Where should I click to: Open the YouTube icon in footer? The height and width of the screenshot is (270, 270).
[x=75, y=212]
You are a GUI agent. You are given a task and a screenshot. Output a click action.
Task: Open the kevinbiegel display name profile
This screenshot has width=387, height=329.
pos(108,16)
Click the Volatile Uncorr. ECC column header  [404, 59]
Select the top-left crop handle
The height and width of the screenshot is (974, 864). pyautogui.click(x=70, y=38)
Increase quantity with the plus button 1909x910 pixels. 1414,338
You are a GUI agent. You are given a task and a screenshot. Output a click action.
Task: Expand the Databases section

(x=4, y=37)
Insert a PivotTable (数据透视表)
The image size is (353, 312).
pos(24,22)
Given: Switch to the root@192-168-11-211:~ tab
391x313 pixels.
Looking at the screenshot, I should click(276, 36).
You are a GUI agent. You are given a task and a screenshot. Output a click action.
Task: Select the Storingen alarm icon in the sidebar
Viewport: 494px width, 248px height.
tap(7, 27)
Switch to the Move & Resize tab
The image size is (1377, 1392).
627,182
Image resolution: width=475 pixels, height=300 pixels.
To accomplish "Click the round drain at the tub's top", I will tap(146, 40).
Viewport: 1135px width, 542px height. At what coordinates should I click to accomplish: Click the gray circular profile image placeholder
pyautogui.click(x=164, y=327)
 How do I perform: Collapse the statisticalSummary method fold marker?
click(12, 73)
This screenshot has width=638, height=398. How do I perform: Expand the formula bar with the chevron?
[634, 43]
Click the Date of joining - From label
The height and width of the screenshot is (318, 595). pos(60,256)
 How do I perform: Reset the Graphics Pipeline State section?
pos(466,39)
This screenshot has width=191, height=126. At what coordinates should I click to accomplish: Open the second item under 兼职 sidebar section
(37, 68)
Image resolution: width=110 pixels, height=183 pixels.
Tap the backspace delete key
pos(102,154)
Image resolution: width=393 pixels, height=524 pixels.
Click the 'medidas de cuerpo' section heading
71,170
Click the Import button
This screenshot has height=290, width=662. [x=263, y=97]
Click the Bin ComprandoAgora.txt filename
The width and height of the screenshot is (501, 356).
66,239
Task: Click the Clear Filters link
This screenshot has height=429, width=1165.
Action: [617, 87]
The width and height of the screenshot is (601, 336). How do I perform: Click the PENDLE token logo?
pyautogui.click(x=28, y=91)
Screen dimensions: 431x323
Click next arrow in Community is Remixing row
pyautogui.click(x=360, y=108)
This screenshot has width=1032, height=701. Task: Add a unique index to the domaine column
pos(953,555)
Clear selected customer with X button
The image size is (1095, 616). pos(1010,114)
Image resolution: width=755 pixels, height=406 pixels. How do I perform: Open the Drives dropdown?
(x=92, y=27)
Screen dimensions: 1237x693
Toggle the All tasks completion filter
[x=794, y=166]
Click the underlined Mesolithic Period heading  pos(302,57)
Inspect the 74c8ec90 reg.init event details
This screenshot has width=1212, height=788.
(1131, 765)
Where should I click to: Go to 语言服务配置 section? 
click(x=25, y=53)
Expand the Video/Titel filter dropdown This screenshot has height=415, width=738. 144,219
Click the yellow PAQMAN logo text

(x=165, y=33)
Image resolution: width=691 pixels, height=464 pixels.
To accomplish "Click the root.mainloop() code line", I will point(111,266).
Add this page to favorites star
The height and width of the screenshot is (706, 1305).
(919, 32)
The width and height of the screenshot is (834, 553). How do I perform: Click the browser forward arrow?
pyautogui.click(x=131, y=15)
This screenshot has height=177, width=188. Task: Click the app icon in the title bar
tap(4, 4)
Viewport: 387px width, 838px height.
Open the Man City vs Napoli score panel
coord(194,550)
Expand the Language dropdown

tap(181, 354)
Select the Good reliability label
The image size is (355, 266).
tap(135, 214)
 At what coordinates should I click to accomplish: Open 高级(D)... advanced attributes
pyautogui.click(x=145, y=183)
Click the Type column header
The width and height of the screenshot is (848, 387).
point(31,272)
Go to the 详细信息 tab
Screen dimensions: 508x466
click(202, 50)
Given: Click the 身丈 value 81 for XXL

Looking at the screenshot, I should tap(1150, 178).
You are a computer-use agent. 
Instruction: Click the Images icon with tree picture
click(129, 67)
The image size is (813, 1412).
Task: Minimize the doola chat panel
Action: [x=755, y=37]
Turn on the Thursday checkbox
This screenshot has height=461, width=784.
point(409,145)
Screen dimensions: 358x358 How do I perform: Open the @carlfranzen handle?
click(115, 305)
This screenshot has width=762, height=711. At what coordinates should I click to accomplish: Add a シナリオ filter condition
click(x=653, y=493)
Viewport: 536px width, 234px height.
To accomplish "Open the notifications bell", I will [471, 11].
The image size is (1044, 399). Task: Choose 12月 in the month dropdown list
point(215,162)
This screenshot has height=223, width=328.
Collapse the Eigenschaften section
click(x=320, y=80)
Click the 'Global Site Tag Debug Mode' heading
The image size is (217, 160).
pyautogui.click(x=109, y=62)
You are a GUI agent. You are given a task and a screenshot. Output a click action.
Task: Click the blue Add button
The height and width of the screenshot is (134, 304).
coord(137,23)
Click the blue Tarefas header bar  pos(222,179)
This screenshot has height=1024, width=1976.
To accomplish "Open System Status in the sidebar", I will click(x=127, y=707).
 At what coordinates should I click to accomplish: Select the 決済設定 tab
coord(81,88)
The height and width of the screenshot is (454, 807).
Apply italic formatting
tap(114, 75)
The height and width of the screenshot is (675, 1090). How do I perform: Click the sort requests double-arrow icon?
##############################
**SET TASK**
Reproduce all of the data above, line for line, with no changes.

**WRITTEN RESPONSE**
Where should I click to: Open the YouTube icon in footer? The height and width of the screenshot is (270, 270).
[x=75, y=212]
You are a GUI agent. You are given a task and a screenshot. Output a click action.
Task: Open the kevinbiegel display name profile
This screenshot has width=387, height=329.
pos(108,16)
Click the Volatile Uncorr. ECC column header  [404, 59]
Select the top-left crop handle
The height and width of the screenshot is (974, 864). pyautogui.click(x=70, y=38)
Increase quantity with the plus button 1909x910 pixels. 1414,338
You are a GUI agent. You are given a task and a screenshot. Output a click action.
Task: Expand the Databases section

(x=4, y=37)
Insert a PivotTable (数据透视表)
The image size is (353, 312).
pos(24,22)
Given: Switch to the root@192-168-11-211:~ tab
391x313 pixels.
Looking at the screenshot, I should click(276, 36).
You are a GUI agent. You are given a task and a screenshot. Output a click action.
Task: Select the Storingen alarm icon in the sidebar
Viewport: 494px width, 248px height.
tap(7, 27)
Switch to the Move & Resize tab
The image size is (1377, 1392).
627,182
Image resolution: width=475 pixels, height=300 pixels.
To accomplish "Click the round drain at the tub's top", I will tap(146, 40).
Viewport: 1135px width, 542px height. At what coordinates should I click to accomplish: Click the gray circular profile image placeholder
pyautogui.click(x=164, y=327)
 How do I perform: Collapse the statisticalSummary method fold marker?
click(12, 73)
This screenshot has width=638, height=398. How do I perform: Expand the formula bar with the chevron?
[634, 43]
Click the Date of joining - From label
The height and width of the screenshot is (318, 595). pos(60,256)
 How do I perform: Reset the Graphics Pipeline State section?
pos(466,39)
This screenshot has width=191, height=126. At what coordinates should I click to accomplish: Open the second item under 兼职 sidebar section
(37, 68)
Image resolution: width=110 pixels, height=183 pixels.
Tap the backspace delete key
pos(102,154)
Image resolution: width=393 pixels, height=524 pixels.
Click the 'medidas de cuerpo' section heading
71,170
Click the Import button
This screenshot has height=290, width=662. [x=263, y=97]
Click the Bin ComprandoAgora.txt filename
The width and height of the screenshot is (501, 356).
66,239
Task: Click the Clear Filters link
This screenshot has height=429, width=1165.
Action: [617, 87]
The width and height of the screenshot is (601, 336). How do I perform: Click the PENDLE token logo?
pyautogui.click(x=28, y=91)
Screen dimensions: 431x323
Click next arrow in Community is Remixing row
pyautogui.click(x=360, y=108)
This screenshot has width=1032, height=701. Task: Add a unique index to the domaine column
pos(953,555)
Clear selected customer with X button
The image size is (1095, 616). pos(1010,114)
Image resolution: width=755 pixels, height=406 pixels. How do I perform: Open the Drives dropdown?
(x=92, y=27)
Screen dimensions: 1237x693
Toggle the All tasks completion filter
[x=794, y=166]
Click the underlined Mesolithic Period heading  pos(302,57)
Inspect the 74c8ec90 reg.init event details
This screenshot has width=1212, height=788.
(1131, 765)
Where should I click to: Go to 语言服务配置 section? 
click(x=25, y=53)
Expand the Video/Titel filter dropdown This screenshot has height=415, width=738. 144,219
Click the yellow PAQMAN logo text

(x=165, y=33)
Image resolution: width=691 pixels, height=464 pixels.
To accomplish "Click the root.mainloop() code line", I will point(111,266).
Add this page to favorites star
The height and width of the screenshot is (706, 1305).
(919, 32)
The width and height of the screenshot is (834, 553). How do I perform: Click the browser forward arrow?
pyautogui.click(x=131, y=15)
This screenshot has height=177, width=188. Task: Click the app icon in the title bar
tap(4, 4)
Viewport: 387px width, 838px height.
Open the Man City vs Napoli score panel
coord(194,550)
Expand the Language dropdown

tap(181, 354)
Select the Good reliability label
The image size is (355, 266).
tap(135, 214)
 At what coordinates should I click to accomplish: Open 高级(D)... advanced attributes
pyautogui.click(x=145, y=183)
Click the Type column header
The width and height of the screenshot is (848, 387).
point(31,272)
Go to the 详细信息 tab
Screen dimensions: 508x466
click(202, 50)
Given: Click the 身丈 value 81 for XXL

Looking at the screenshot, I should tap(1150, 178).
You are a computer-use agent. 
Instruction: Click the Images icon with tree picture
click(129, 67)
The image size is (813, 1412).
Task: Minimize the doola chat panel
Action: [x=755, y=37]
Turn on the Thursday checkbox
This screenshot has height=461, width=784.
point(409,145)
Screen dimensions: 358x358 How do I perform: Open the @carlfranzen handle?
click(115, 305)
This screenshot has width=762, height=711. At what coordinates should I click to accomplish: Add a シナリオ filter condition
click(x=653, y=493)
Viewport: 536px width, 234px height.
To accomplish "Open the notifications bell", I will [471, 11].
The image size is (1044, 399). Task: Choose 12月 in the month dropdown list
point(215,162)
This screenshot has height=223, width=328.
Collapse the Eigenschaften section
click(x=320, y=80)
Click the 'Global Site Tag Debug Mode' heading
The image size is (217, 160).
pyautogui.click(x=109, y=62)
You are a GUI agent. You are given a task and a screenshot. Output a click action.
Task: Click the blue Add button
The height and width of the screenshot is (134, 304).
coord(137,23)
Click the blue Tarefas header bar  pos(222,179)
This screenshot has height=1024, width=1976.
To accomplish "Open System Status in the sidebar", I will click(x=127, y=707).
 At what coordinates should I click to accomplish: Select the 決済設定 tab
coord(81,88)
The height and width of the screenshot is (454, 807).
Apply italic formatting
tap(114, 75)
The height and width of the screenshot is (675, 1090). How do I perform: Click the sort requests double-arrow icon?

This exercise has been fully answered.